There were reports of people cowering behind doors and refusing to accept the military summonses.
In Luchegorsk, men who refused to open doors at night were handed the summonses when they arrived at work this morning.
Some 60 men were taken to Bikin, in Khabarovsk region, and sent into the hands of the Russian military machine.
What does that tell us? To put it in the best possible light, it tells us that Putin remains convinced of the old adage that quantity is a quality all its own. Realistically, however, this will almost certainly produce the worst outcomes of conscription armies. Forcing malcontents and dissidents into uniforms does not make them effective combat troops. What it does do is create discipline and morale issues on an industrial level, in a military where even the best-trained troops are suffering from both problems. This gets into commander-fragging-and-surrendering levels of problems.

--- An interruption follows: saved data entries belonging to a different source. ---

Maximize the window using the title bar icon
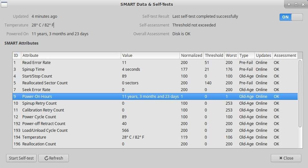Viewport: 308px width, 168px height. click(296, 5)
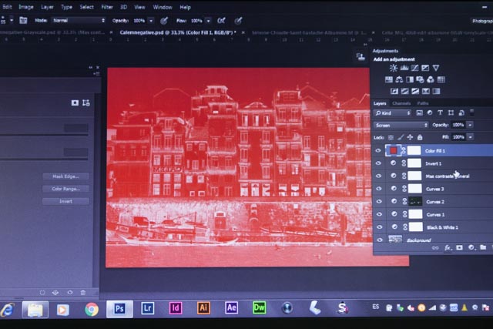The height and width of the screenshot is (329, 493).
Task: Open the Screen blend mode dropdown
Action: tap(401, 125)
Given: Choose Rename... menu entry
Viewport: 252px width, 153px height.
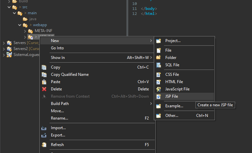Looking at the screenshot, I should pos(60,118).
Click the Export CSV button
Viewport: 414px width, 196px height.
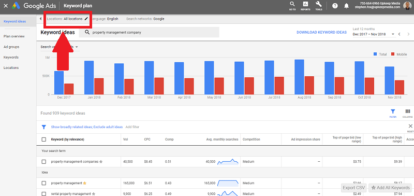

And this doesn’t even take into account the lack of materiel and experienced personnel for training, which Duane and I discuss a bit in the podcast. These conscripts will be nothing but cannon fodder. And their families know it now too, which will create a massive political problem for Putin and his oligarch cronies.
Duane and I discuss more, too:
- Will Duane Patterson achieve the vaunted — and mythical — status of “senior VIP columnist”? We debate that, but there’s no debating the usefulness of the 2024 primary program he’s building for VIP members.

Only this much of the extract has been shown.